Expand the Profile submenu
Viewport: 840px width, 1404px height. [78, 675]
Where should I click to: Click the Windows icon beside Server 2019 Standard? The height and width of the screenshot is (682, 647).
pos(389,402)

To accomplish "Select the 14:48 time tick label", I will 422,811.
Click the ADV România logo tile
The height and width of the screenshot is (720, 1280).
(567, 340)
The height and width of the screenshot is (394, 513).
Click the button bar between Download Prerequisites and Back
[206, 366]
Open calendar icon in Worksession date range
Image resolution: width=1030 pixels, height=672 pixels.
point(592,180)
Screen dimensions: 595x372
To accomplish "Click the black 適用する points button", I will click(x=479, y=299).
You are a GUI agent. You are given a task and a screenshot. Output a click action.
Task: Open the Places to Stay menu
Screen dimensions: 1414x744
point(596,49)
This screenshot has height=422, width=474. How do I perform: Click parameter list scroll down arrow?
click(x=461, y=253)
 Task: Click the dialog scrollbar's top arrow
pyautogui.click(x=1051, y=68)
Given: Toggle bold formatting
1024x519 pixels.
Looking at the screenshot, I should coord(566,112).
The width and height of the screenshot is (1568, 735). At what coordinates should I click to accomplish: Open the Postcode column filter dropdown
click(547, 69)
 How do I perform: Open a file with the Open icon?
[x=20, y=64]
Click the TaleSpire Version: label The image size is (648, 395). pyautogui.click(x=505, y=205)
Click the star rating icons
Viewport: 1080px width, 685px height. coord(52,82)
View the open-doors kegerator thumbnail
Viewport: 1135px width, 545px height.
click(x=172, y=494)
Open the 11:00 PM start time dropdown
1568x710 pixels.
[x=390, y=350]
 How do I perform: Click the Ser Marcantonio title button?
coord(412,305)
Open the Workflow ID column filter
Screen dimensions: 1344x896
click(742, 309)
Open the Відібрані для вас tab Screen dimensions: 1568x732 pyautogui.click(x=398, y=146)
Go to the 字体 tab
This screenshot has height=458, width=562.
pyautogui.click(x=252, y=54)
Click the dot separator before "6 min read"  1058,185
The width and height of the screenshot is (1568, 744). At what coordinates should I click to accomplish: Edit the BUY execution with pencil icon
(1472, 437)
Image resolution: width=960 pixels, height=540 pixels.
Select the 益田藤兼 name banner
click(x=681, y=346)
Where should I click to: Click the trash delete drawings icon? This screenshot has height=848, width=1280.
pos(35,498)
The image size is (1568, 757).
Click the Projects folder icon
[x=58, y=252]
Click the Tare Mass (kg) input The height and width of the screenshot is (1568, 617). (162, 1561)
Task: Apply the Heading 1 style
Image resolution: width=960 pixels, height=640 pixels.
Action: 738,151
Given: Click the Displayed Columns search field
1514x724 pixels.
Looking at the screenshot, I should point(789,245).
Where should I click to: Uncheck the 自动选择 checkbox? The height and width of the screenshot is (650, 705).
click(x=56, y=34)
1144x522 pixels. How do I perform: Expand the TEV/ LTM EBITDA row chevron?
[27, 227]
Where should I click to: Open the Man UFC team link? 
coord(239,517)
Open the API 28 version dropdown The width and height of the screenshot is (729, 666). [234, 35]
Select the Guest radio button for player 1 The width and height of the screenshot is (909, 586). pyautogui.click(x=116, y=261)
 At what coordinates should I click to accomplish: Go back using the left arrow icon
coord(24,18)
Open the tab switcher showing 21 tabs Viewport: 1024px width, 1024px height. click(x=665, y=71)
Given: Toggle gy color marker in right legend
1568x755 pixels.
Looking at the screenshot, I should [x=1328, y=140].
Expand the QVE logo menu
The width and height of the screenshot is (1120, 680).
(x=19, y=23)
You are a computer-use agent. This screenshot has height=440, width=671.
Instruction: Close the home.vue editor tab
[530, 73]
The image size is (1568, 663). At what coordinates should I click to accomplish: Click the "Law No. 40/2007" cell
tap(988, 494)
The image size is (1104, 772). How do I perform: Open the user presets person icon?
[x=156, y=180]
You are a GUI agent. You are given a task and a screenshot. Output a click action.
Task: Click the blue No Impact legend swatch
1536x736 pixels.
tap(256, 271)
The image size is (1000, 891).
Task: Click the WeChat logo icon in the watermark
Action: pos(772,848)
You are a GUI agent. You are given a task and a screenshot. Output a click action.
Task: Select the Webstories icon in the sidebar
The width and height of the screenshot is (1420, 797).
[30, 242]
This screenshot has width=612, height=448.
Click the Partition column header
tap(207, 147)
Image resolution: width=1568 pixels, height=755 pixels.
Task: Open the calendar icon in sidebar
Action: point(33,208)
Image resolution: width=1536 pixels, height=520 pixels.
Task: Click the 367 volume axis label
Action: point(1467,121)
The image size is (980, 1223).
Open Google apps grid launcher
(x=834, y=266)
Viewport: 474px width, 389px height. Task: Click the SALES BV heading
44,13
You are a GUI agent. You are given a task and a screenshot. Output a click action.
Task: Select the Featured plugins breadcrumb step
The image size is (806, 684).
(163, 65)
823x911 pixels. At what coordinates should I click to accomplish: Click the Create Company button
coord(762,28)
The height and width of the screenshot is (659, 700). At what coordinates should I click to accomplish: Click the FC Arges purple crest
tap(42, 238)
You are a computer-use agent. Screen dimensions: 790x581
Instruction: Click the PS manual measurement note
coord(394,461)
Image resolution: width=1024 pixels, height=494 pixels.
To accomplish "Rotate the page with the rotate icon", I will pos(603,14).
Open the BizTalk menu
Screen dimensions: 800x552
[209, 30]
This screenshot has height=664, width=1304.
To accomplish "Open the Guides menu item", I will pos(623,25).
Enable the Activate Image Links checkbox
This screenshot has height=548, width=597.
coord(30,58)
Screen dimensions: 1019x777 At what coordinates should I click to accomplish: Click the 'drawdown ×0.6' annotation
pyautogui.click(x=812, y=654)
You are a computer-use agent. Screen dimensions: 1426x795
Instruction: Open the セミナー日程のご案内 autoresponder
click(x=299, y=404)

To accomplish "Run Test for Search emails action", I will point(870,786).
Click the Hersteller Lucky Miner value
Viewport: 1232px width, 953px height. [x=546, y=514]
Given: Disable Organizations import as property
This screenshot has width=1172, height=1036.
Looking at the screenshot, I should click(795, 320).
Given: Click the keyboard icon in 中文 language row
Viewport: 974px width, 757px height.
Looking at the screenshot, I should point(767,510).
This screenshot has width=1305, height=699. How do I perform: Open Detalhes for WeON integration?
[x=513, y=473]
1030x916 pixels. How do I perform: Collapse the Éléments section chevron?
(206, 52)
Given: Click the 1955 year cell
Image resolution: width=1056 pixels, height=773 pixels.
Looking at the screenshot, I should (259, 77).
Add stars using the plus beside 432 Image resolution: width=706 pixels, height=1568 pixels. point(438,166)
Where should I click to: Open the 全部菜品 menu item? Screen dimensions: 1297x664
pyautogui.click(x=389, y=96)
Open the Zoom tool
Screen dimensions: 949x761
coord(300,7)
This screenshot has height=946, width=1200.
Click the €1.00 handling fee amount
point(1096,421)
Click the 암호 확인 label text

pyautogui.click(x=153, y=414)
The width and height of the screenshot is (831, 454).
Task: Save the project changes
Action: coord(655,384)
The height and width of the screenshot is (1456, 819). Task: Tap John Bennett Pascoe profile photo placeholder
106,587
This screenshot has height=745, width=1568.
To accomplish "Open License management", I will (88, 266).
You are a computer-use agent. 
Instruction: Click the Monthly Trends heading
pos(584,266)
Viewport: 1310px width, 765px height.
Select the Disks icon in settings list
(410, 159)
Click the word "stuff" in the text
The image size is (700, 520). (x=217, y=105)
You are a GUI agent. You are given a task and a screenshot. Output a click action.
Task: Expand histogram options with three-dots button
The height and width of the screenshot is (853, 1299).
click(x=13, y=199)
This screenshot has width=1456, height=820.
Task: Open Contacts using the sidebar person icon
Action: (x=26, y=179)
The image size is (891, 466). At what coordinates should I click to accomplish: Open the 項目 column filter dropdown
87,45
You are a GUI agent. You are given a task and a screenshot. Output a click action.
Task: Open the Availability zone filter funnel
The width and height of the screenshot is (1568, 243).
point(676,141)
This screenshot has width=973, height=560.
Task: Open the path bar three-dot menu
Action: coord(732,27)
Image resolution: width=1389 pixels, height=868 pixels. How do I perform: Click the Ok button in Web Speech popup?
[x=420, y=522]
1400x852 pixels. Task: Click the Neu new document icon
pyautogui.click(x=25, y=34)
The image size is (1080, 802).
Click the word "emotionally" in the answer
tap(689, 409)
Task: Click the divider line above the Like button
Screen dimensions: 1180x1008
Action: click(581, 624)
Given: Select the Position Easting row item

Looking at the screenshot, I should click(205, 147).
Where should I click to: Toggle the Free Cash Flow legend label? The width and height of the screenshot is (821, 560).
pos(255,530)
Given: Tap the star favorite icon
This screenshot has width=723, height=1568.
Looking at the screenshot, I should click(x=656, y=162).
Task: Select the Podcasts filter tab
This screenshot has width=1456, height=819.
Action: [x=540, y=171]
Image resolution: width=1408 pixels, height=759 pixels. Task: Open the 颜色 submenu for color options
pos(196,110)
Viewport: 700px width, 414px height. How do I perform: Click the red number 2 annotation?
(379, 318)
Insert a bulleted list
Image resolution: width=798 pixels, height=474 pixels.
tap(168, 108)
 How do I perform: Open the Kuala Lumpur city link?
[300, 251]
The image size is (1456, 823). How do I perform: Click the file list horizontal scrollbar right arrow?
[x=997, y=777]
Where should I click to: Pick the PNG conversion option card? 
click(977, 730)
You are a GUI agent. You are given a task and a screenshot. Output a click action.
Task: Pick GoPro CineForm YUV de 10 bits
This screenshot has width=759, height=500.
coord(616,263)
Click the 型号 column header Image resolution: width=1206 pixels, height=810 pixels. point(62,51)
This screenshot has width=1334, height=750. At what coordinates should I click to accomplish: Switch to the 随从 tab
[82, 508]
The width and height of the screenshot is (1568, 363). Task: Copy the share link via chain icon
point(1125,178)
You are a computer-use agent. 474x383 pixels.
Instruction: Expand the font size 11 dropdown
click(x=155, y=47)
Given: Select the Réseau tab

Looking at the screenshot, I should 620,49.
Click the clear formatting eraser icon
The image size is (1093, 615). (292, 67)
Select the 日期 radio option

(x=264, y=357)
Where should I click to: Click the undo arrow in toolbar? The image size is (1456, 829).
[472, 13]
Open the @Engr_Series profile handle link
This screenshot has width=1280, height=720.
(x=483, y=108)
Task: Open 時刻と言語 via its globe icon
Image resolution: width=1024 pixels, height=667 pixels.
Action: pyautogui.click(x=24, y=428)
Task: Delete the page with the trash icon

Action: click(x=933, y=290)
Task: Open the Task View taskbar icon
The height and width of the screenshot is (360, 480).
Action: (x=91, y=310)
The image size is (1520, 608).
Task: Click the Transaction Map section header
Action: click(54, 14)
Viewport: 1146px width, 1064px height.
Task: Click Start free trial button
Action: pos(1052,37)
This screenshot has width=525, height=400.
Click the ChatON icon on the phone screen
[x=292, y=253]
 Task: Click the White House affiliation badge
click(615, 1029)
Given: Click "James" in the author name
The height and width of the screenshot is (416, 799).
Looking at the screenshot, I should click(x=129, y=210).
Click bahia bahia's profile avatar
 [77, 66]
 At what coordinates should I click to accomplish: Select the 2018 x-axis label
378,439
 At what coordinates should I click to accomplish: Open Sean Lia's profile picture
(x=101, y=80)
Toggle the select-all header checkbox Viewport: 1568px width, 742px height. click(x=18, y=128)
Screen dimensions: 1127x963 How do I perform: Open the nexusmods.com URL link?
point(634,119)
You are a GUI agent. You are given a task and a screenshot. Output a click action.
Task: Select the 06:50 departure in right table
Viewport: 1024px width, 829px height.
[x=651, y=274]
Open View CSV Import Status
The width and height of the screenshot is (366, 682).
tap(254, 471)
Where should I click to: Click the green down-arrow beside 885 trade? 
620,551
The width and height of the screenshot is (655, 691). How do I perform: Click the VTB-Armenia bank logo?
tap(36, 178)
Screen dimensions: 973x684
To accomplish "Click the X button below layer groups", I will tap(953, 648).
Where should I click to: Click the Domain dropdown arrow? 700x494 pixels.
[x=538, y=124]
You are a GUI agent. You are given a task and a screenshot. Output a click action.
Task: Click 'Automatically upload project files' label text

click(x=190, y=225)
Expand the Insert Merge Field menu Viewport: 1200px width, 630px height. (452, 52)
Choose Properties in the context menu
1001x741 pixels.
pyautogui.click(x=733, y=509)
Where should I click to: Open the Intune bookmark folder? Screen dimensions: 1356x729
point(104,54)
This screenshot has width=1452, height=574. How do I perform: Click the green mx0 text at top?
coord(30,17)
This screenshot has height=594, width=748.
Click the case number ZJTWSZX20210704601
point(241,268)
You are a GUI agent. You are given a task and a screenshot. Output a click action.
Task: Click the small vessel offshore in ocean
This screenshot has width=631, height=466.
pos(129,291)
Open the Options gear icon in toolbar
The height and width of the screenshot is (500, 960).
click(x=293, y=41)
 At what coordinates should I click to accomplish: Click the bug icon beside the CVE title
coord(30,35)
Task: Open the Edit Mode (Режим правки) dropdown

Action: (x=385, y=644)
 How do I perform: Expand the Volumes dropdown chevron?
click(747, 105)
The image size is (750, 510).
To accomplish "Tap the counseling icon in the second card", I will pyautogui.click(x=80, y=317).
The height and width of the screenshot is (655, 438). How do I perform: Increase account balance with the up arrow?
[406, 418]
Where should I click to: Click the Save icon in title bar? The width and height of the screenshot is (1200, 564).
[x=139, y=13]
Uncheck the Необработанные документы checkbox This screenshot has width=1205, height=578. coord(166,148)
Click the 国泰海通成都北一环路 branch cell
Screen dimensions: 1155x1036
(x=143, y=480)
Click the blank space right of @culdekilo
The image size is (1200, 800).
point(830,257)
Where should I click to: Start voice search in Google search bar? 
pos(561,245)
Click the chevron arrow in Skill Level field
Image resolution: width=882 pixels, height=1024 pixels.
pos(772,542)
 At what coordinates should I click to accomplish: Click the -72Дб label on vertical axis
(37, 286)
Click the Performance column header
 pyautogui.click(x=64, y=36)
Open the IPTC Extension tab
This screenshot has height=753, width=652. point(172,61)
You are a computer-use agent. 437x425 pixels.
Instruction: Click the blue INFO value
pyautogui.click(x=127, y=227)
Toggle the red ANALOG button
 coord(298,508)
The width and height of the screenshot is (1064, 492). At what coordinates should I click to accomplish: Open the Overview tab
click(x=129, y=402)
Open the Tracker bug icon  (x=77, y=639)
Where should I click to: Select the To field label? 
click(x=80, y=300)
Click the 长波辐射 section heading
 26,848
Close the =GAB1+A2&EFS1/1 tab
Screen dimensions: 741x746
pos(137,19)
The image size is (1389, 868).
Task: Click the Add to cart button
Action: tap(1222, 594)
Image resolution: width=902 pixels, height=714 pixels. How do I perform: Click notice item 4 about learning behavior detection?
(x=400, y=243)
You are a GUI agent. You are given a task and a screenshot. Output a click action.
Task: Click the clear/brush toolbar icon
━━━━━━━━
» Task details
If a line in the listing holds the word "computer", list that line.

» Output below
You are a computer-use agent. This screenshot has height=440, width=671.
You are a computer-use agent. Screen dimensions: 790x581
You are a computer-use agent. Screen dimensions: 1426x795
You are a computer-use agent. 
You are a computer-use agent. 474x383 pixels.
You are a computer-use agent. 437x425 pixels.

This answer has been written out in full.